Bit of a boring release to be honest, some nice poses but was hoping for something different or maybe a luna wolves contemptor, but nvm.


----------



## bitsandkits (Mar 18, 2008)

its not massively exciting but it does fill out the core heresy units, which is good, now they can move on to more exciting stuff!


----------



## yanlou (Aug 17, 2008)

True bits, maybe the characters will be next?


----------



## deathwatch27 (Dec 30, 2009)

Loving the classic shoulder mounted heavy weapons. Could use some of my old 2nd ed heavy weapons, the trouble is their made of lead so back to top heavy models :/


----------



## EmbraCraig (Jan 19, 2009)

I can see some of the heavy weapons packs being popular - pretty sure there are still plenty of people out there after piles of missile launchers.


----------



## Barnster (Feb 11, 2010)

I'm one of them!

My Heavy Support squad has been waiting for those missiles, about time the heavy set was re-released like this

Hoping to see Destroyers and the "Sternguard" (The 30k FA squad, name escapes me atm) soon


----------



## Archon Dan (Feb 6, 2012)

I like the versatility of these launches. They appeal to Horus Heresy and 40K players. I could get the Heavy Weapon squads and weapons and say my chapter has a lot of relics.


----------



## Bindi Baji (Apr 23, 2009)

Booo, where is the corvus armour love, lol


----------



## Tawa (Jan 10, 2010)

TOY STORE!!! :laugh:

Jesus on a frakking unicycle. I need to win big on the lottery.....


----------



## gen.ahab (Dec 22, 2009)

Must.... Have..... Rhinos....


----------



## ntaw (Jul 20, 2012)

Once they have released more FW stuff I am SO doing a Heresy army. These models and the packs they are coming in now are amazing and way easier to wrap my mind and mouse around. No more checking to make sure I have period-correct bolters with my MkII plate. They come with their guns!


----------



## Zero Effect (Feb 15, 2011)

Well it seems I can build massive amounts of assault marine World Eaters, just add 2 chain axe packs and 2 World Eater shoulder pad packs.

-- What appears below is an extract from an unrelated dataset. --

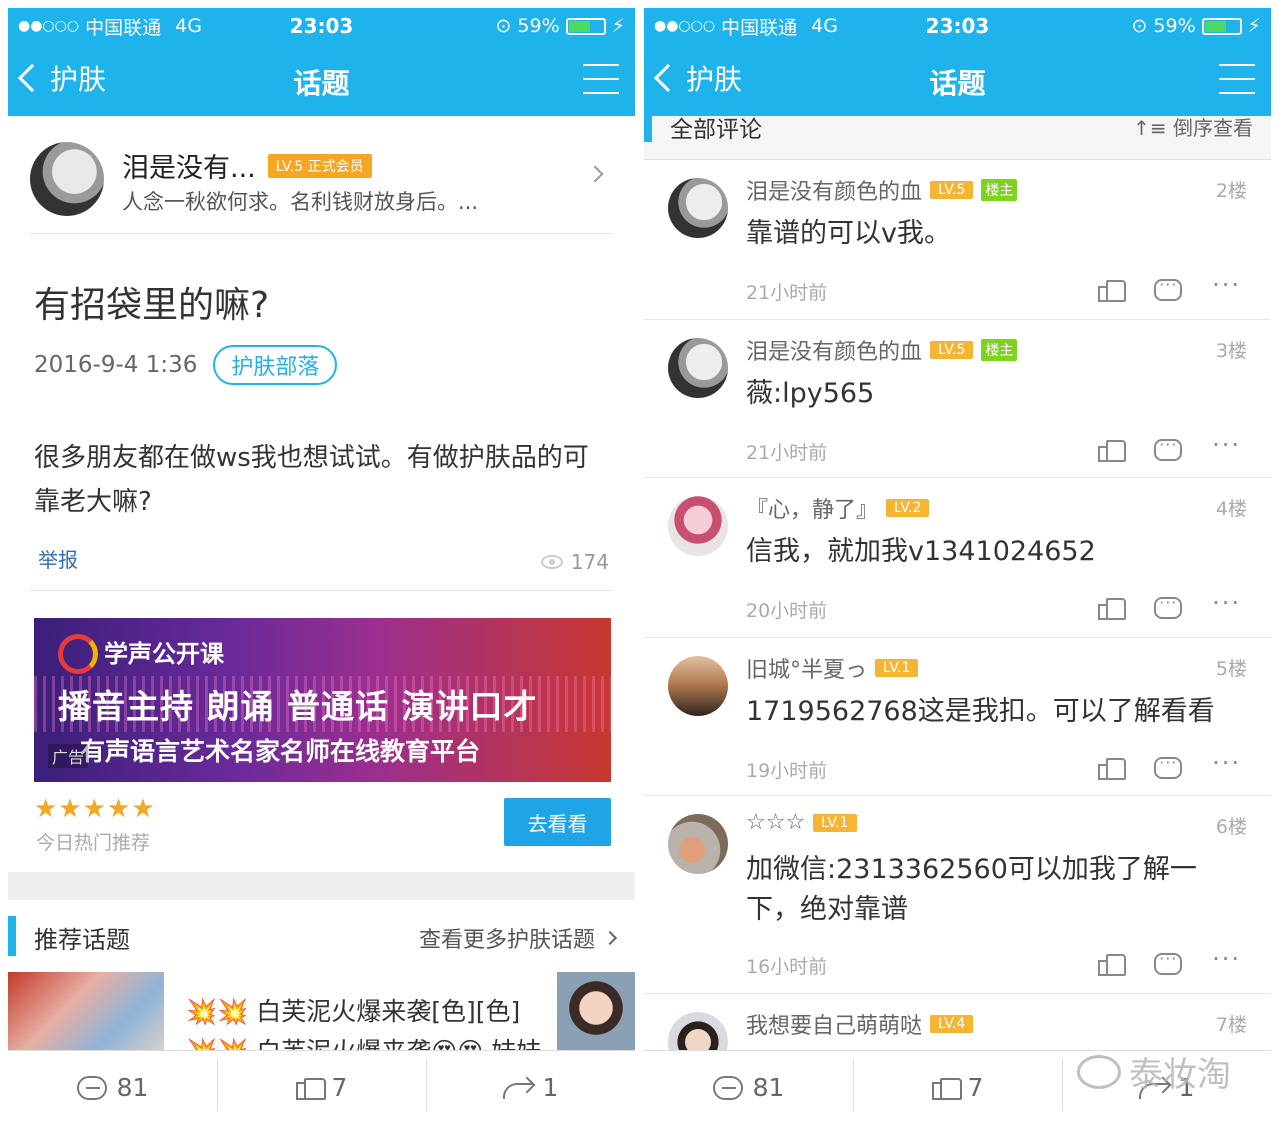  I want to click on level-badge: LV.5, so click(952, 350).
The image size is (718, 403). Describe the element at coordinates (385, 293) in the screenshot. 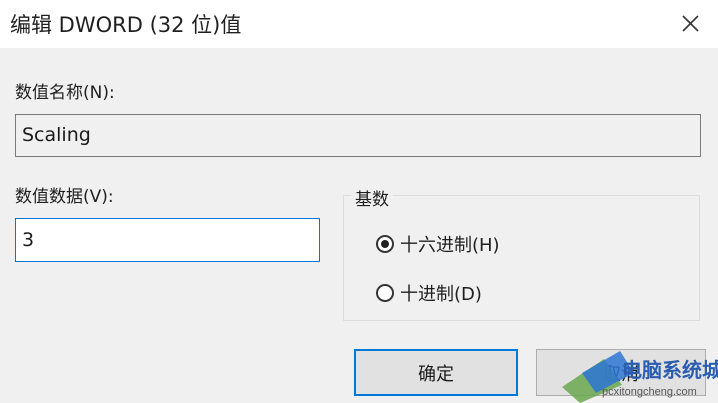

I see `radio-unselected-icon` at that location.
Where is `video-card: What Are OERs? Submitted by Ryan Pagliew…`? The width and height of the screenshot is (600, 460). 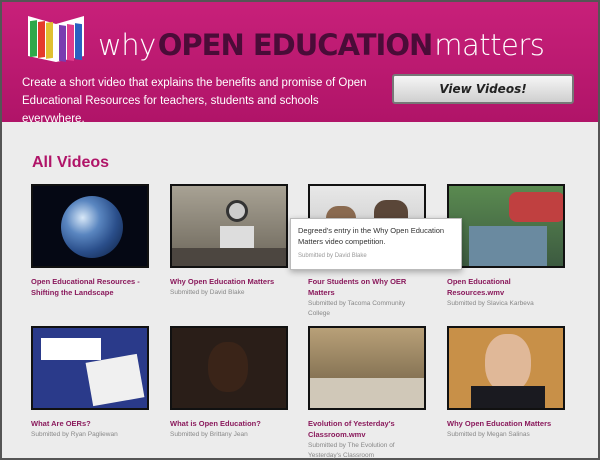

Also some lovely Rampagers options to be built.

Must have Rhino Pack!

Finally my only disappointment is so far is the lack of MKII weapon upgrade. Why do we have to forced into the MKIV weapon upgrade. ........(shakes fist in why oh why do you do this to me mode)


----------



## Doelago (Nov 29, 2009)

gen.ahab said:


> Must.... Have..... Rhinos....


*METAL BAWKSES. *

Those Rhinos do look real tempting though, that must be said...


----------